Your response should contain each line of the data that includes "button".
═════ Exercise inputs ═════
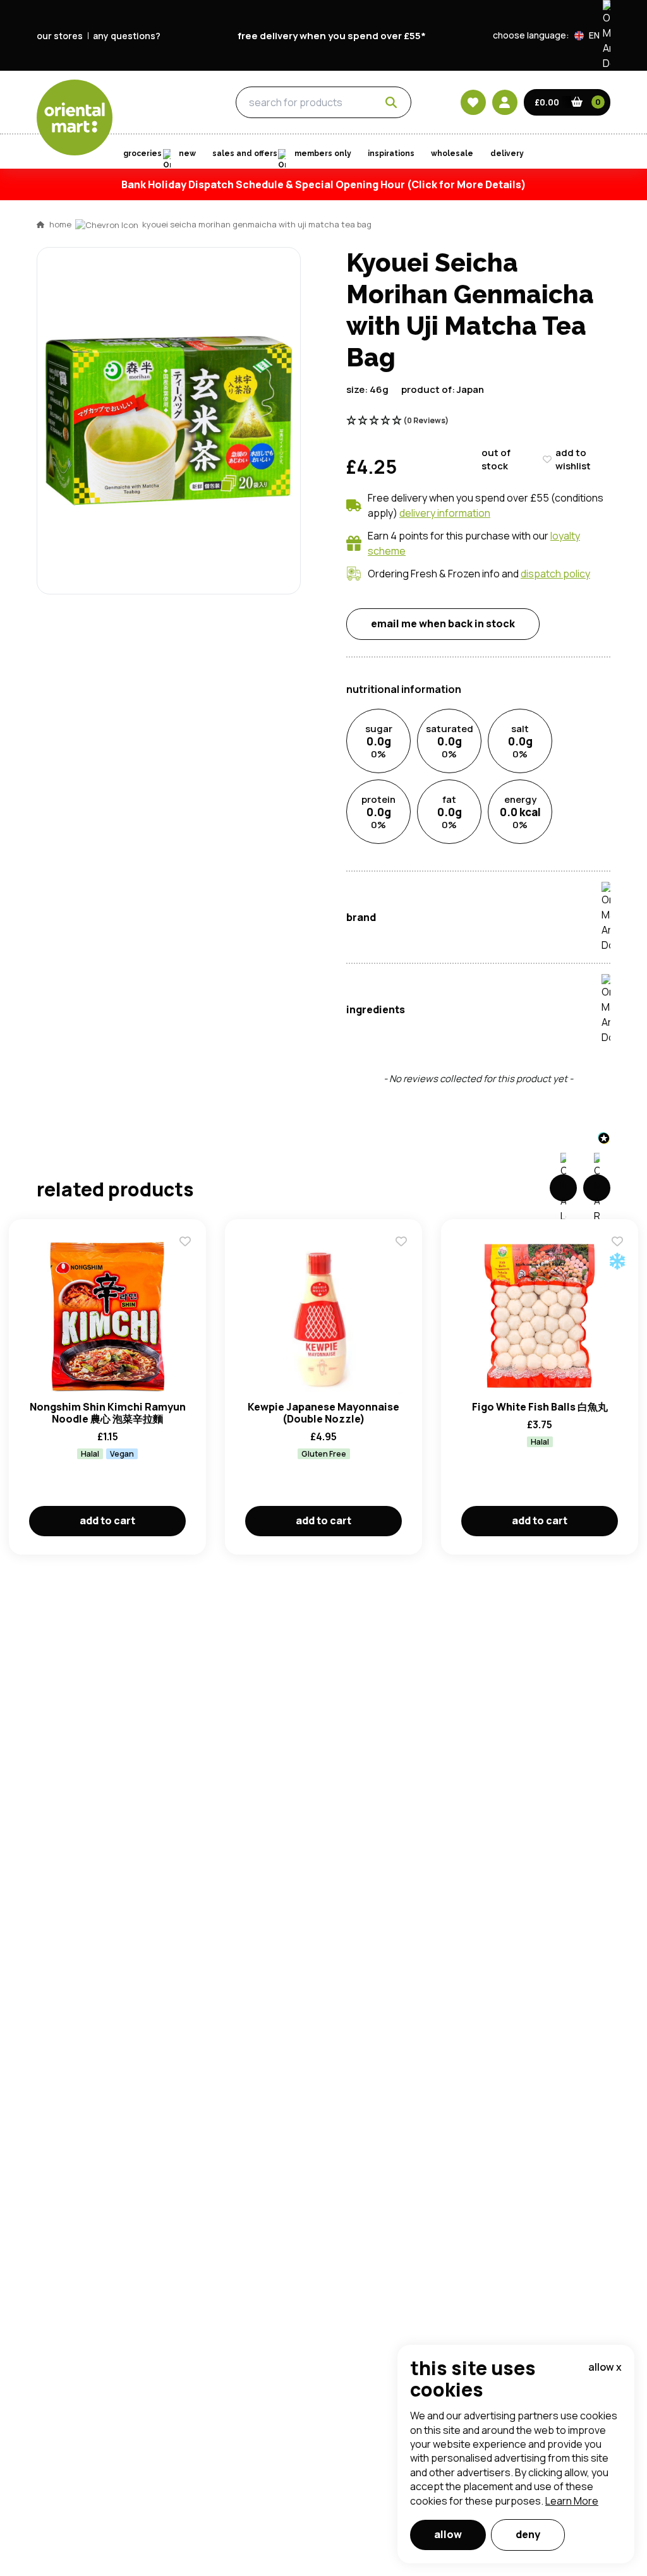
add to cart (107, 1520)
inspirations (391, 153)
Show (593, 710)
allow (448, 2534)
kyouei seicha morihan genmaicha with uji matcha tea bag (257, 224)
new (187, 153)
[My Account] (504, 102)
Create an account (514, 877)
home (60, 224)
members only (322, 153)
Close (609, 570)
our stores (60, 36)
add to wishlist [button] (573, 459)
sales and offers (244, 153)
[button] (592, 35)
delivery (507, 153)
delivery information (444, 513)
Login (482, 757)
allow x (605, 2367)
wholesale (452, 153)
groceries (164, 103)
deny (528, 2534)
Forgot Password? (481, 805)
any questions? (126, 36)
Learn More (571, 2501)
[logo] (74, 117)
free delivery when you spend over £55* (332, 35)
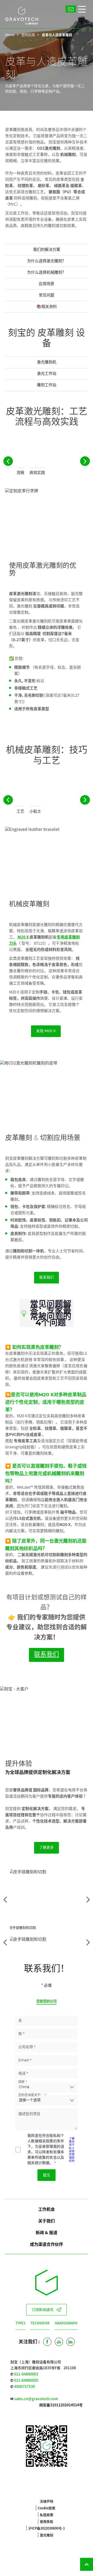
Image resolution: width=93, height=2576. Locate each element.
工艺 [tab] (20, 811)
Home (9, 35)
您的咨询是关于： (31, 2095)
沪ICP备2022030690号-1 (46, 2528)
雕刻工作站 (46, 385)
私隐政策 (46, 2514)
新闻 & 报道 (46, 2232)
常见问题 (46, 295)
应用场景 (46, 284)
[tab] (46, 1942)
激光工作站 (46, 374)
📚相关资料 (46, 307)
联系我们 (46, 1277)
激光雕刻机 (46, 362)
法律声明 (46, 2501)
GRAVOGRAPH (66, 2323)
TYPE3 (20, 2323)
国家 (21, 2081)
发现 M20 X (46, 1031)
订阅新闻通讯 (42, 2310)
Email (23, 2060)
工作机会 (46, 2209)
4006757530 (24, 2386)
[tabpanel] (46, 605)
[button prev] (8, 461)
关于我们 (46, 2221)
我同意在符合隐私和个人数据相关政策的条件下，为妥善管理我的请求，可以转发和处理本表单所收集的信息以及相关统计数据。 (45, 2149)
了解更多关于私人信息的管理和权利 (72, 2149)
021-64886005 (26, 2380)
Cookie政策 (46, 2507)
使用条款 (46, 2521)
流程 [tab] (20, 473)
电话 (22, 2073)
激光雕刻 (46, 2534)
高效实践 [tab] (37, 473)
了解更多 (46, 1847)
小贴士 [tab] (35, 811)
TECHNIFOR (40, 2323)
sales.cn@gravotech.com (36, 2398)
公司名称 (25, 2047)
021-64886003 (26, 2374)
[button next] (85, 461)
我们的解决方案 (46, 250)
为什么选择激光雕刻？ (46, 261)
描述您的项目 (29, 2114)
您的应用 (28, 35)
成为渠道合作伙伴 (46, 2244)
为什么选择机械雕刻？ (46, 272)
═════
> Answer box
add to wishlist [button] (573, 459)
[button] (592, 35)
[button prev] (8, 461)
[button next] (85, 461)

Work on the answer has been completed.